Yang Yoonsik, Kim Haksub, Choi Heeseung, Chae Seungho, Kim Ig-Jae
IEEE Trans Image Process. 2021;30:8318-8331. doi: 10.1109/TIP.2021.3114986. Epub 2021 Oct 5.
Visual surveillance produces a significant amount of raw video data that can be time consuming to browse and analyze. In this work, we present a video synopsis methodology called "scene adaptive online video synopsis via dynamic tube rearrangement using octree (SSOcT)" that can effectively condense input surveillance videos. Our method entailed summarizing the input video by analyzing scene characteristics and determining an effective spatio-temporal 3D structure for video synopsis. For this purpose, we first analyzed the attributes of each extracted tube with respect to scene geometry and complexity. Then, we adaptively grouped the tubes using an online grouping algorithm that exploits these scene characteristics. Finally, the tube groups were dynamically rearranged using the proposed octree-based algorithm that efficiently inserted and refined tubes containing high spatio-temporal movements in real time. Extensive video synopsis experimental results are provided, demonstrating the effectiveness and efficiency of our method in summarizing real-world surveillance videos with diverse scene characteristics.

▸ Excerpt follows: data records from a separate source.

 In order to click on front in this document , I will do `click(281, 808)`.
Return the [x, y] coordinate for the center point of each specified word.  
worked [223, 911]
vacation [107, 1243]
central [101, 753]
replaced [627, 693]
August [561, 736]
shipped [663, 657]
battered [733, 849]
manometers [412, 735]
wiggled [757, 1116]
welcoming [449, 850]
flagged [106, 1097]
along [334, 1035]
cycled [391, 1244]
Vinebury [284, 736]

视觉监控会产生大量原始视频数据,浏览和分析这些数据可能会很耗时。在这项工作中,我们提出了一种名为“通过使用八叉树的动态管重排实现场景自适应在线视频概要(SSOcT)”的视频概要方法,该方法可以有效地压缩输入的监控视频。我们的方法包括通过分析场景特征并确定用于视频概要的有效时空三维结构来总结输入视频。为此,我们首先针对场景几何形状和复杂性分析每个提取管的属性。然后,我们使用一种利用这些场景特征的在线分组算法对管进行自适应分组。最后,使用所提出的基于八叉树的算法对管组进行动态重排,该算法能够实时有效地插入和优化包含高时空运动的管。提供了大量视频概要实验结果,证明了我们的方法在总结具有不同场景特征现实世界监控视频方面的有效性和效率。